Data listing
******************************

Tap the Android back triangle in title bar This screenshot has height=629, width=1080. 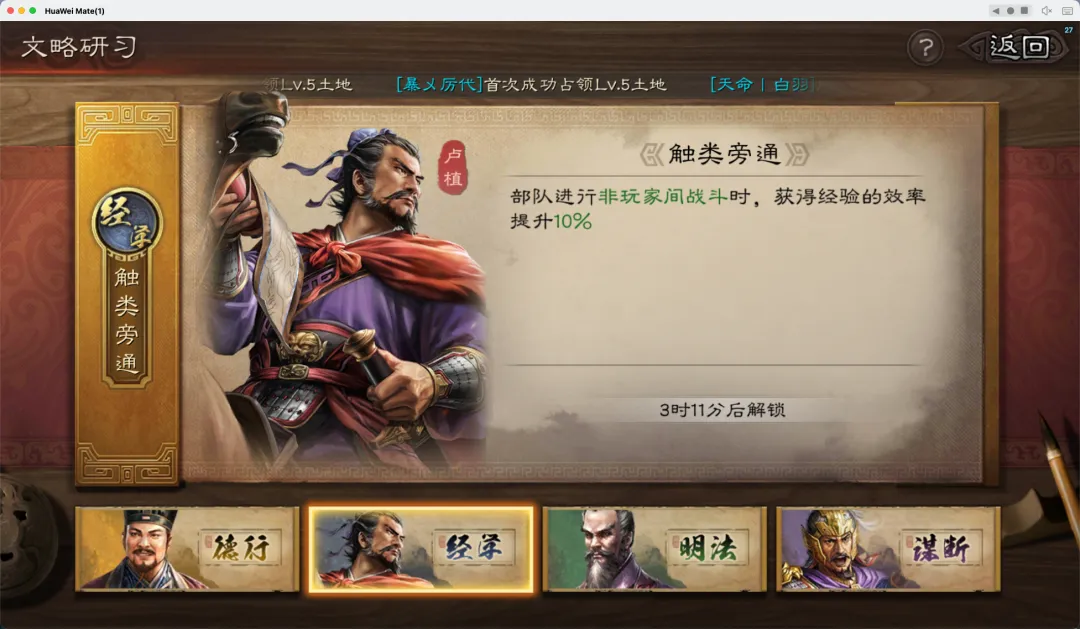995,10

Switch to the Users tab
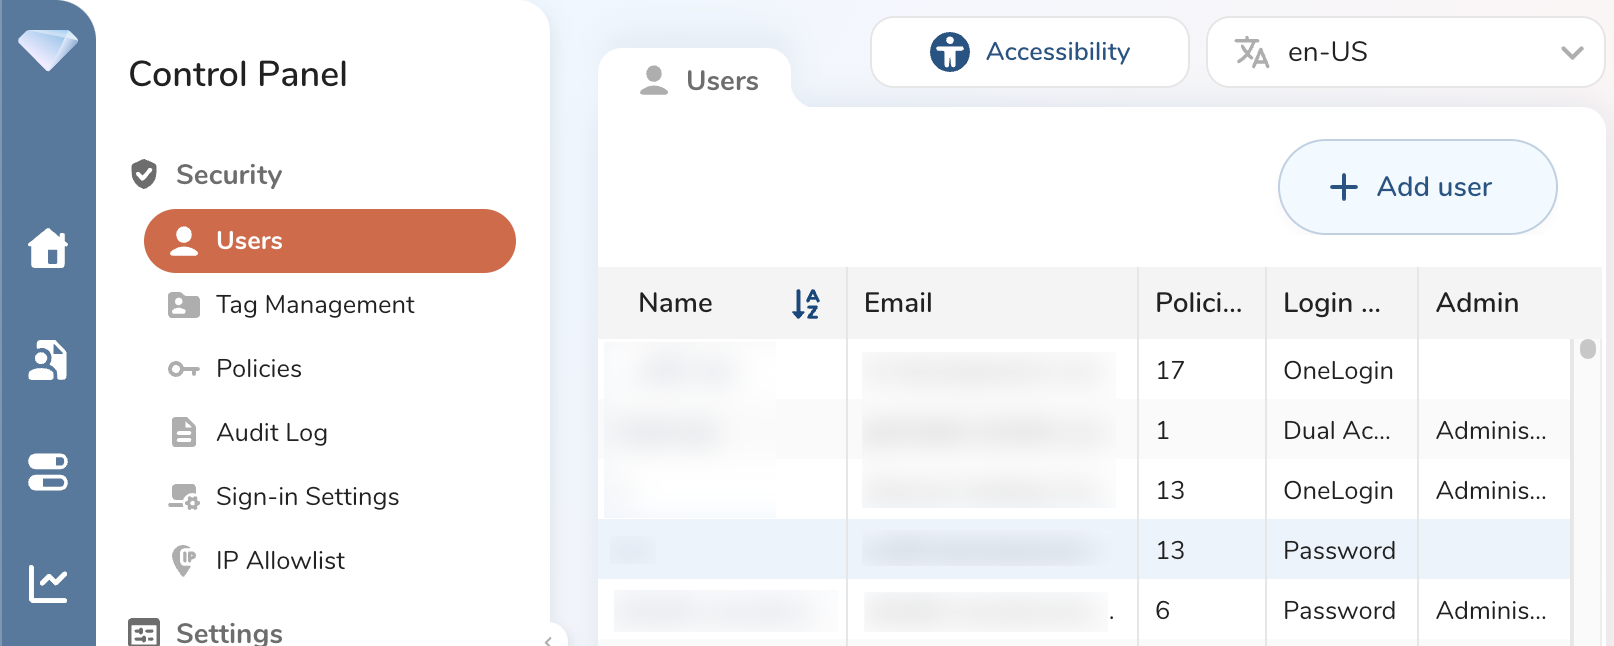[x=699, y=81]
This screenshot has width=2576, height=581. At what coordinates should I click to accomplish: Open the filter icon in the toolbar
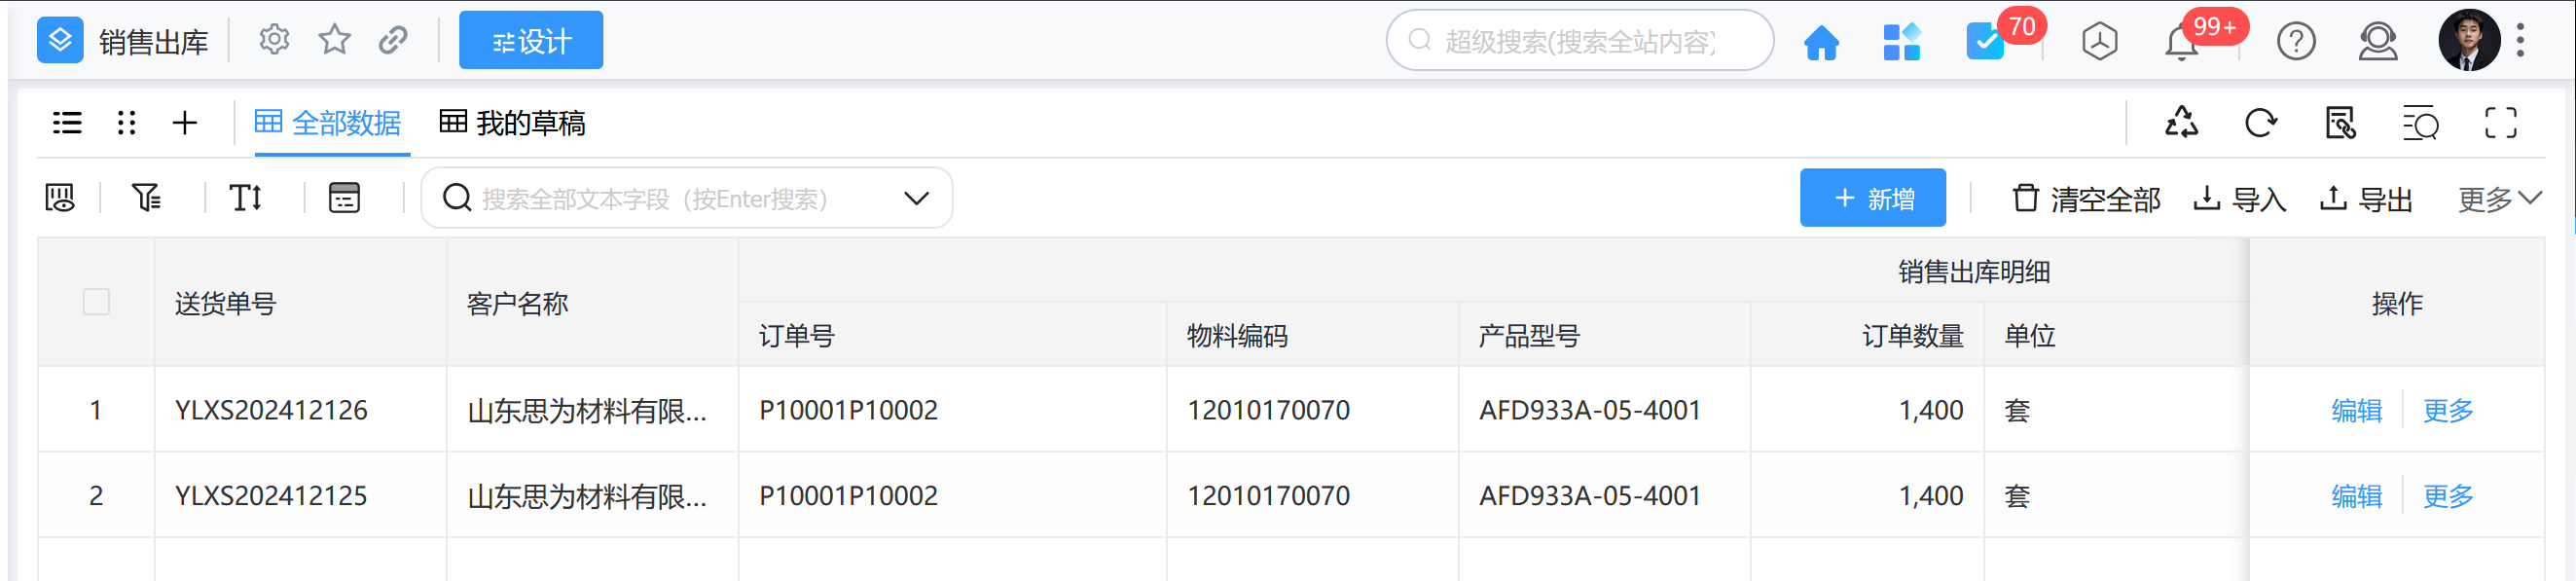point(146,198)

******************************

Lay out the material from the line containing "Switch to the Users tab" through the end of the material as a two-column CSV with the columns "text" and "target". Give one row per item, put each value in a quoted field with line breaks turned into spaces, and leave the pictures out.

text,target
"Switch to the Users tab","[x=699, y=81]"
"This screenshot has width=2576, height=581. At what coordinates should I click to accomplish: Open the filter icon in the toolbar","point(146,198)"